Element and text location data
----

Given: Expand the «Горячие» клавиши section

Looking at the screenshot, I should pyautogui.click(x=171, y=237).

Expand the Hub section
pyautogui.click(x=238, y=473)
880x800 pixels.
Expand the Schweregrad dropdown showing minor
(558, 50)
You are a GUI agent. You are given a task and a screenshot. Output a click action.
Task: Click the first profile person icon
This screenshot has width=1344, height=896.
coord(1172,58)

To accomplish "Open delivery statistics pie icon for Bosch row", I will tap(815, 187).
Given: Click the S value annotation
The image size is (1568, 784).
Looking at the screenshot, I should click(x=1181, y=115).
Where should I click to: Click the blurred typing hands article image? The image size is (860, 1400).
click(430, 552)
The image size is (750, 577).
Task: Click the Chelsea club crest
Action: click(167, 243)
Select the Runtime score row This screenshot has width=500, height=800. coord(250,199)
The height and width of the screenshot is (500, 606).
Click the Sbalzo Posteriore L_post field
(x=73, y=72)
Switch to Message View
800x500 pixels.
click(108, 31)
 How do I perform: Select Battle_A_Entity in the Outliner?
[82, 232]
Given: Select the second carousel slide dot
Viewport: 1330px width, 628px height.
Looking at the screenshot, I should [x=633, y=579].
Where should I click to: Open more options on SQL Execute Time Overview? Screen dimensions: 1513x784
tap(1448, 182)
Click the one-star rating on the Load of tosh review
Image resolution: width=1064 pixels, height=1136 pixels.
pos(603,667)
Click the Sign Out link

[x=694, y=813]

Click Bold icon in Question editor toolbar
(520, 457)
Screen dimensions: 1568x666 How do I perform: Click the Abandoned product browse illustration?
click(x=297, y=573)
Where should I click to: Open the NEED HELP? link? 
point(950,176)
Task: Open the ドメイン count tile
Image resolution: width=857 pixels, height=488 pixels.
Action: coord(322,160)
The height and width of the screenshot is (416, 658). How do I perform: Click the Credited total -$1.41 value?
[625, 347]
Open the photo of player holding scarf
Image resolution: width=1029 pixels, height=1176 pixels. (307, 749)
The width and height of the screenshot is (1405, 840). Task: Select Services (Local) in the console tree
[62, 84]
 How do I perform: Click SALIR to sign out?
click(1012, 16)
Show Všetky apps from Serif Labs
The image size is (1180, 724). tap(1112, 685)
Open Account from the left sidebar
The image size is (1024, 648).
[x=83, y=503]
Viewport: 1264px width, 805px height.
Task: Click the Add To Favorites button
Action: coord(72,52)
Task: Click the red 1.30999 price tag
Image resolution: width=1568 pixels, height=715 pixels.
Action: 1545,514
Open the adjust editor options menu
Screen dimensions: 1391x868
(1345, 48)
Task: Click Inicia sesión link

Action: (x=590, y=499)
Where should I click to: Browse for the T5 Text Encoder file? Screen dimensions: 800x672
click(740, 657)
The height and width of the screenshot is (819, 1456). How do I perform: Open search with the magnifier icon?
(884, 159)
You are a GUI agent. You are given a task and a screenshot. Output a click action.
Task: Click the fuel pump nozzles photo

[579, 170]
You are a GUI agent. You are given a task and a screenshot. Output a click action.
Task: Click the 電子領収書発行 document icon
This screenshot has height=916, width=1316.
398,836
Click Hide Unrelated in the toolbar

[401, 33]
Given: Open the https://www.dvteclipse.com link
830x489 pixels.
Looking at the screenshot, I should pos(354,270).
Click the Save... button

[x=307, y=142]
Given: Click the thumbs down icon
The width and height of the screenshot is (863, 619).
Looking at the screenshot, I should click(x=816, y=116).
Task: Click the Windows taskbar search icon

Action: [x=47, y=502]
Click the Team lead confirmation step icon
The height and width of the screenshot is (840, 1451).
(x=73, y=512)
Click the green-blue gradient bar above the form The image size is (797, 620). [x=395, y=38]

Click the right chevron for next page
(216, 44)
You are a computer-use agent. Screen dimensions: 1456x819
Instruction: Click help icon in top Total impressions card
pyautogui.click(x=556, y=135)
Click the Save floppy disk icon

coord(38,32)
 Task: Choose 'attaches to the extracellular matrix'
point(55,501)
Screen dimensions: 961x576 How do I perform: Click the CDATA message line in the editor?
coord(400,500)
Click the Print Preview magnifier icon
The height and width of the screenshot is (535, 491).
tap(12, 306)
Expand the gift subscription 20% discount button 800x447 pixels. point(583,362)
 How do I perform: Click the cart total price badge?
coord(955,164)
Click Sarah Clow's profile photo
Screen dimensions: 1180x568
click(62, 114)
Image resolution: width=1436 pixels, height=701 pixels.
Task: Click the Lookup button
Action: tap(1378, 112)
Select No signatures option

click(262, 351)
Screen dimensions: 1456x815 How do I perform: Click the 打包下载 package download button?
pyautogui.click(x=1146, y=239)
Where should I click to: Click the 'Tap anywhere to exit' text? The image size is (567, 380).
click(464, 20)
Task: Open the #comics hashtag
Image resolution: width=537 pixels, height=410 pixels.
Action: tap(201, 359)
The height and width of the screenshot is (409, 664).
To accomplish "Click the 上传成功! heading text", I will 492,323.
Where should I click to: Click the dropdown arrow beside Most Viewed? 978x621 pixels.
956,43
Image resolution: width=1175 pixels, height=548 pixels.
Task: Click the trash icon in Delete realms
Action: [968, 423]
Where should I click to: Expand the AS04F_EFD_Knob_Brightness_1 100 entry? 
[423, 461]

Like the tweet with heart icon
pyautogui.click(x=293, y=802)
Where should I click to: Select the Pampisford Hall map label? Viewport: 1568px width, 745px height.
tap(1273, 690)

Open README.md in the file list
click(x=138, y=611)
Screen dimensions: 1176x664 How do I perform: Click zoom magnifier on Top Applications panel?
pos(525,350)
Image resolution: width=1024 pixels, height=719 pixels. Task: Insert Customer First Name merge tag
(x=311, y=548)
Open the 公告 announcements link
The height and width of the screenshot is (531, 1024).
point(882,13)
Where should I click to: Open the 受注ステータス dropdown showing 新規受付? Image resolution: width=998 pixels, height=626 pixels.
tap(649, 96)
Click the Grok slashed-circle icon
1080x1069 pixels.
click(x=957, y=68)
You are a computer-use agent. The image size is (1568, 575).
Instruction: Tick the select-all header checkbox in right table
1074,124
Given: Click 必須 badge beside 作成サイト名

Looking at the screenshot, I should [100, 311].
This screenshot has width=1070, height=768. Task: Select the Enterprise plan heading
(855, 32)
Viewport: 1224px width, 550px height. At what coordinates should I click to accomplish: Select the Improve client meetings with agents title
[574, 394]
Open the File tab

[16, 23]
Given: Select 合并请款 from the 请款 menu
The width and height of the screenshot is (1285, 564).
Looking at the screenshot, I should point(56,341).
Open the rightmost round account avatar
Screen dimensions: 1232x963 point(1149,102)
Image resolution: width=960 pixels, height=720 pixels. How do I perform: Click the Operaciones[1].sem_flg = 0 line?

----

*Required task:*
Print all of these lines again without changing anything.

*Response:*
Given: Expand the «Горячие» клавиши section

Looking at the screenshot, I should pyautogui.click(x=171, y=237).

Expand the Hub section
pyautogui.click(x=238, y=473)
880x800 pixels.
Expand the Schweregrad dropdown showing minor
(558, 50)
You are a GUI agent. You are given a task and a screenshot. Output a click action.
Task: Click the first profile person icon
This screenshot has width=1344, height=896.
coord(1172,58)

To accomplish "Open delivery statistics pie icon for Bosch row", I will tap(815, 187).
Given: Click the S value annotation
The image size is (1568, 784).
Looking at the screenshot, I should click(x=1181, y=115).
Where should I click to: Click the blurred typing hands article image? The image size is (860, 1400).
click(430, 552)
The image size is (750, 577).
Task: Click the Chelsea club crest
Action: click(167, 243)
Select the Runtime score row This screenshot has width=500, height=800. coord(250,199)
The height and width of the screenshot is (500, 606).
Click the Sbalzo Posteriore L_post field
(x=73, y=72)
Switch to Message View
800x500 pixels.
click(108, 31)
 How do I perform: Select Battle_A_Entity in the Outliner?
[82, 232]
Given: Select the second carousel slide dot
Viewport: 1330px width, 628px height.
Looking at the screenshot, I should [x=633, y=579].
Where should I click to: Open more options on SQL Execute Time Overview? Screen dimensions: 1513x784
tap(1448, 182)
Click the one-star rating on the Load of tosh review
Image resolution: width=1064 pixels, height=1136 pixels.
pos(603,667)
Click the Sign Out link

[x=694, y=813]

Click Bold icon in Question editor toolbar
(520, 457)
Screen dimensions: 1568x666 How do I perform: Click the Abandoned product browse illustration?
click(x=297, y=573)
Where should I click to: Open the NEED HELP? link? 
point(950,176)
Task: Open the ドメイン count tile
Image resolution: width=857 pixels, height=488 pixels.
Action: coord(322,160)
The height and width of the screenshot is (416, 658). How do I perform: Click the Credited total -$1.41 value?
[625, 347]
Open the photo of player holding scarf
Image resolution: width=1029 pixels, height=1176 pixels. (307, 749)
The width and height of the screenshot is (1405, 840). Task: Select Services (Local) in the console tree
[62, 84]
 How do I perform: Click SALIR to sign out?
click(1012, 16)
Show Všetky apps from Serif Labs
The image size is (1180, 724). tap(1112, 685)
Open Account from the left sidebar
The image size is (1024, 648).
[x=83, y=503]
Viewport: 1264px width, 805px height.
Task: Click the Add To Favorites button
Action: coord(72,52)
Task: Click the red 1.30999 price tag
Image resolution: width=1568 pixels, height=715 pixels.
Action: 1545,514
Open the adjust editor options menu
Screen dimensions: 1391x868
(1345, 48)
Task: Click Inicia sesión link

Action: (x=590, y=499)
Where should I click to: Browse for the T5 Text Encoder file? Screen dimensions: 800x672
click(740, 657)
The height and width of the screenshot is (819, 1456). How do I perform: Open search with the magnifier icon?
(884, 159)
You are a GUI agent. You are given a task and a screenshot. Output a click action.
Task: Click the fuel pump nozzles photo

[579, 170]
You are a GUI agent. You are given a task and a screenshot. Output a click action.
Task: Click the 電子領収書発行 document icon
This screenshot has height=916, width=1316.
398,836
Click Hide Unrelated in the toolbar

[401, 33]
Given: Open the https://www.dvteclipse.com link
830x489 pixels.
Looking at the screenshot, I should pos(354,270).
Click the Save... button

[x=307, y=142]
Given: Click the thumbs down icon
The width and height of the screenshot is (863, 619).
Looking at the screenshot, I should click(x=816, y=116).
Task: Click the Windows taskbar search icon

Action: [x=47, y=502]
Click the Team lead confirmation step icon
The height and width of the screenshot is (840, 1451).
(x=73, y=512)
Click the green-blue gradient bar above the form The image size is (797, 620). [x=395, y=38]

Click the right chevron for next page
(216, 44)
You are a computer-use agent. Screen dimensions: 1456x819
Instruction: Click help icon in top Total impressions card
pyautogui.click(x=556, y=135)
Click the Save floppy disk icon

coord(38,32)
 Task: Choose 'attaches to the extracellular matrix'
point(55,501)
Screen dimensions: 961x576 How do I perform: Click the CDATA message line in the editor?
coord(400,500)
Click the Print Preview magnifier icon
The height and width of the screenshot is (535, 491).
tap(12, 306)
Expand the gift subscription 20% discount button 800x447 pixels. point(583,362)
 How do I perform: Click the cart total price badge?
coord(955,164)
Click Sarah Clow's profile photo
Screen dimensions: 1180x568
click(62, 114)
Image resolution: width=1436 pixels, height=701 pixels.
Task: Click the Lookup button
Action: tap(1378, 112)
Select No signatures option

click(262, 351)
Screen dimensions: 1456x815 How do I perform: Click the 打包下载 package download button?
pyautogui.click(x=1146, y=239)
Where should I click to: Click the 'Tap anywhere to exit' text? The image size is (567, 380).
click(464, 20)
Task: Open the #comics hashtag
Image resolution: width=537 pixels, height=410 pixels.
Action: tap(201, 359)
The height and width of the screenshot is (409, 664).
To accomplish "Click the 上传成功! heading text", I will 492,323.
Where should I click to: Click the dropdown arrow beside Most Viewed? 978x621 pixels.
956,43
Image resolution: width=1175 pixels, height=548 pixels.
Task: Click the trash icon in Delete realms
Action: [968, 423]
Where should I click to: Expand the AS04F_EFD_Knob_Brightness_1 100 entry? 
[423, 461]

Like the tweet with heart icon
pyautogui.click(x=293, y=802)
Where should I click to: Select the Pampisford Hall map label? Viewport: 1568px width, 745px height.
tap(1273, 690)

Open README.md in the file list
click(x=138, y=611)
Screen dimensions: 1176x664 How do I perform: Click zoom magnifier on Top Applications panel?
pos(525,350)
Image resolution: width=1024 pixels, height=719 pixels. Task: Insert Customer First Name merge tag
(x=311, y=548)
Open the 公告 announcements link
The height and width of the screenshot is (531, 1024).
point(882,13)
Where should I click to: Open the 受注ステータス dropdown showing 新規受付? Image resolution: width=998 pixels, height=626 pixels.
tap(649, 96)
Click the Grok slashed-circle icon
1080x1069 pixels.
click(x=957, y=68)
You are a computer-use agent. The image size is (1568, 575).
Instruction: Tick the select-all header checkbox in right table
1074,124
Given: Click 必須 badge beside 作成サイト名

Looking at the screenshot, I should [100, 311].
This screenshot has width=1070, height=768. Task: Select the Enterprise plan heading
(855, 32)
Viewport: 1224px width, 550px height. At what coordinates should I click to accomplish: Select the Improve client meetings with agents title
[574, 394]
Open the File tab

[16, 23]
Given: Select 合并请款 from the 请款 menu
The width and height of the screenshot is (1285, 564).
Looking at the screenshot, I should point(56,341).
Open the rightmost round account avatar
Screen dimensions: 1232x963 point(1149,102)
Image resolution: width=960 pixels, height=720 pixels. How do I perform: Click the Operaciones[1].sem_flg = 0 line?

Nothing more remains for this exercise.